A mitochondrial genome phylogeny of termites (Blattodea: Termitoidae): Robust support for interfamilial relationships and molecular synapomorphies define major clades.

Stephen L. CameronNathan LoThomas BourguignonGavin J. SvensonTheodore A. Evans
http://dx.doi.org/10.1016/j.ympev.2012.05.034
Abstract
Despite their ecological significance as decomposers and their evolutionary significance as the most speciose eusocial insect group outside the Hymenoptera, termite (Blattodea: Termitoidae or Isoptera) evolutionary relationships have yet to be well resolved. Previous morphological and molecular analyses strongly conflict at the family level and are marked by poor support for backbone nodes. A mitochondrial (mt) genome phylogeny of termites was produced to test relationships between the recognised termite families, improve nodal support and test the phylogenetic utility of rare genomic changes found in the termite mt genome.

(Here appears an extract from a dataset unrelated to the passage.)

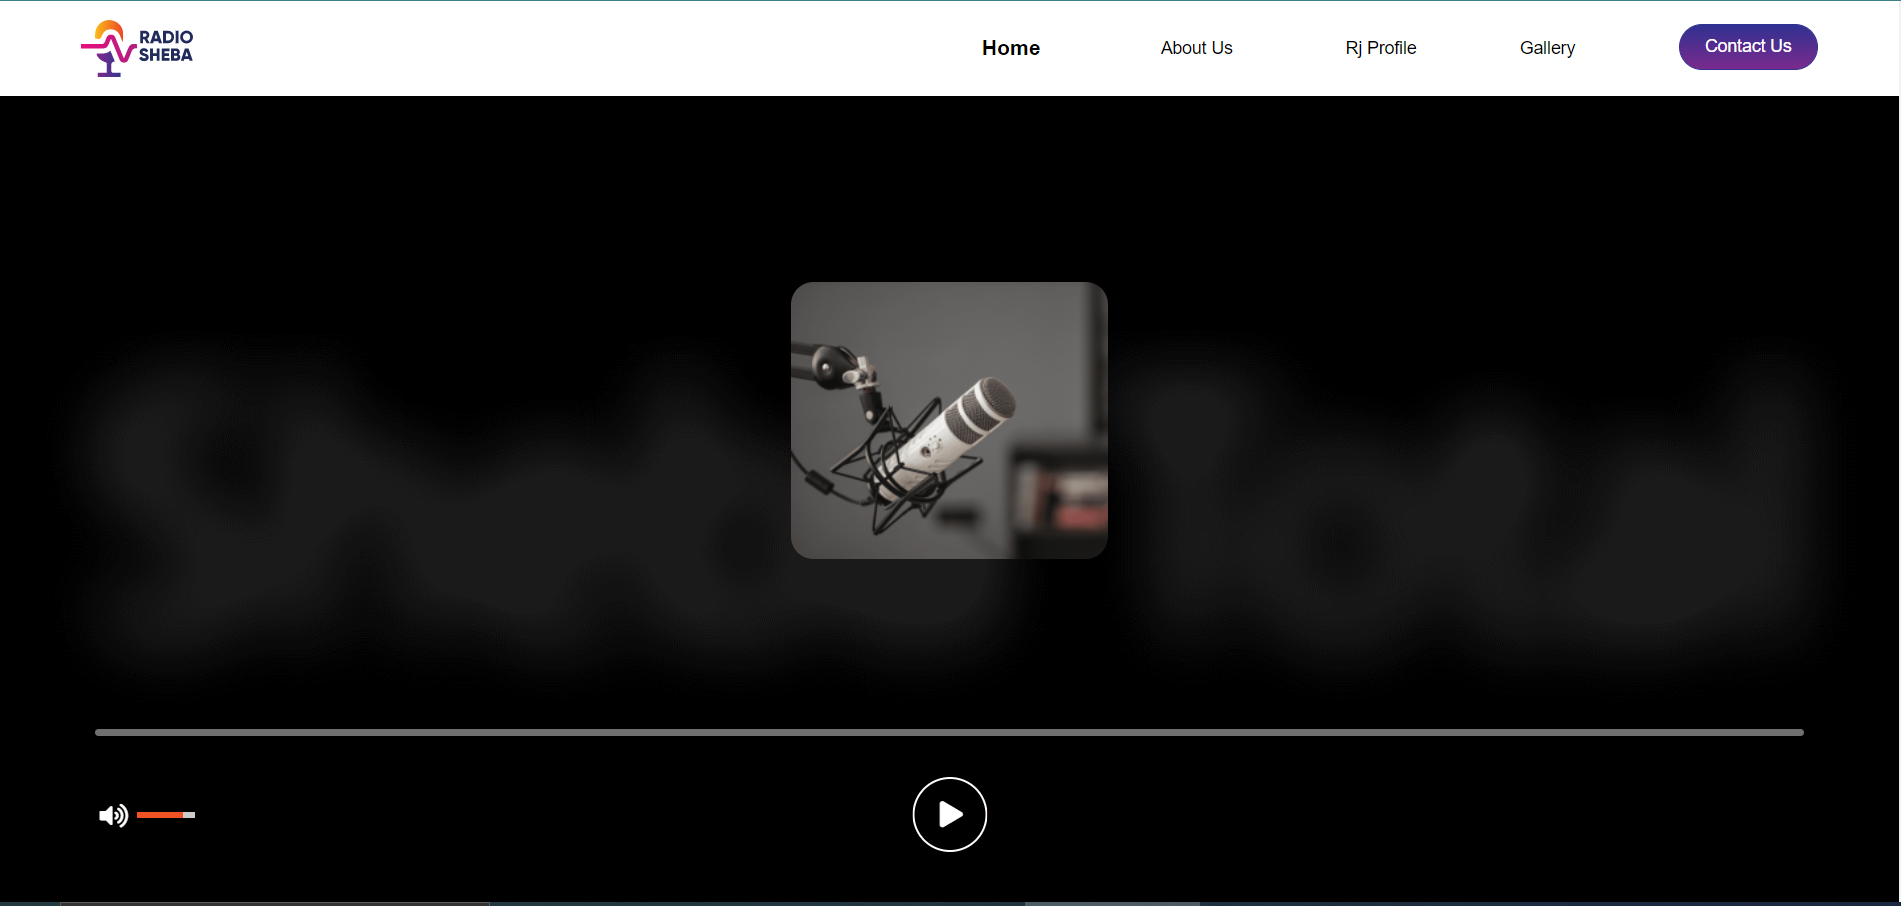Open the Gallery page link
The height and width of the screenshot is (906, 1901).
1547,48
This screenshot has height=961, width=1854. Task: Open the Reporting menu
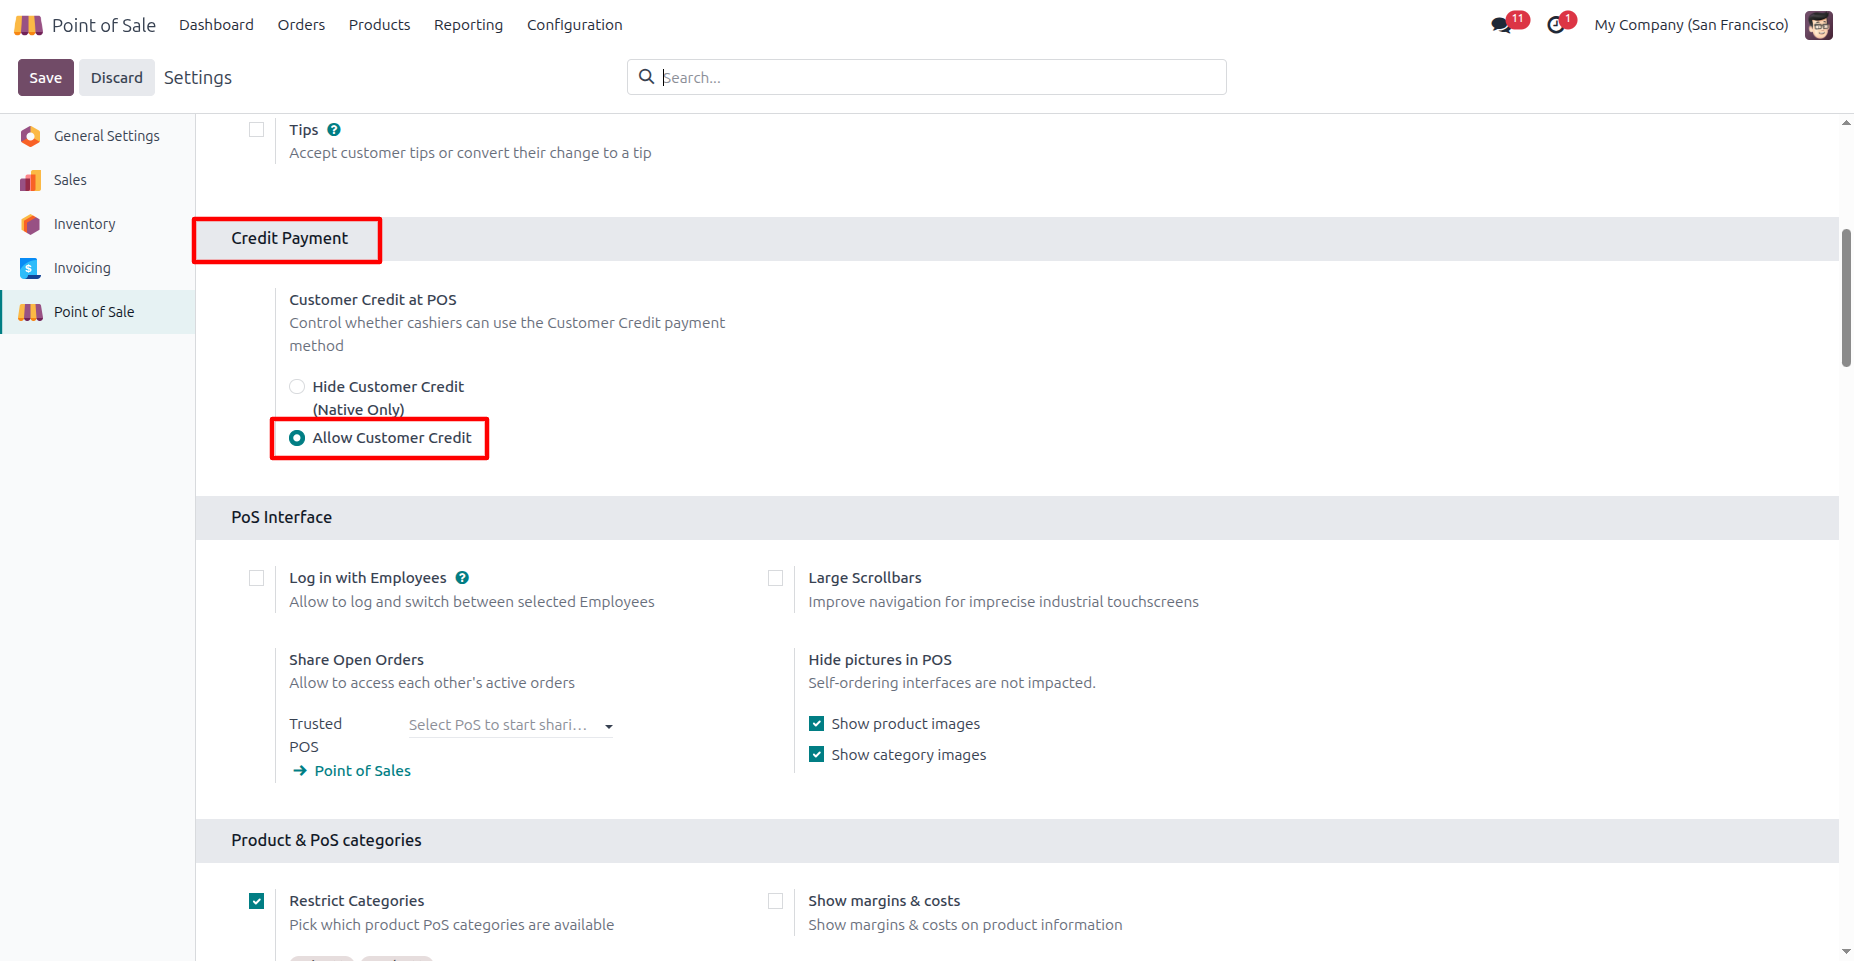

Complete mt genomes were sequenced for 7 of the 9 extant termite families with additional representatives of each of the two most speciose families Rhinotermitidae (3 of 7 subfamilies) and Termitidae (3 of 8 subfamilies). The mt genome of the well supported sister-group of termites, the subsocial cockroach Cryptocercus, was also sequenced. A highly supported tree of termite relationships was produced by all analytical methods and data treatment approaches, however the relationship of the termites + Cryptocercus clade to other cockroach lineages was highly affected by the strong nucleotide compositional bias found in termites relative to other dictyopterans. The phylogeny supports previously proposed suprafamilial termite lineages, the Euisoptera and Neoisoptera, a later derived Kalotermitidae as sister group of the Neoisoptera and a monophyletic clade of dampwood (Stolotermitidae, Archotermopsidae) and harvester termites (Hodotermitidae). In contrast to previous termite phylogenetic studies, nodal supports were very high for family-level relationships within termites. Two rare genomic changes in the mt genome control region were found to be molecular synapomorphies for major clades. An elongated stem-loop structure defined the clade Polyphagidae + (Cryptocercus + termites), and a further series of compensatory base changes in this stem-loop is synapomorphic for the Neoisoptera. The complicated repeat structures first identified in Reticulitermes, composed of short (A-type) and long (B-type repeats) defines the clade Heterotermitinae + Termitidae, while the secondary loss of A-type repeats is synapomorphic for the non-macrotermitine Termitidae.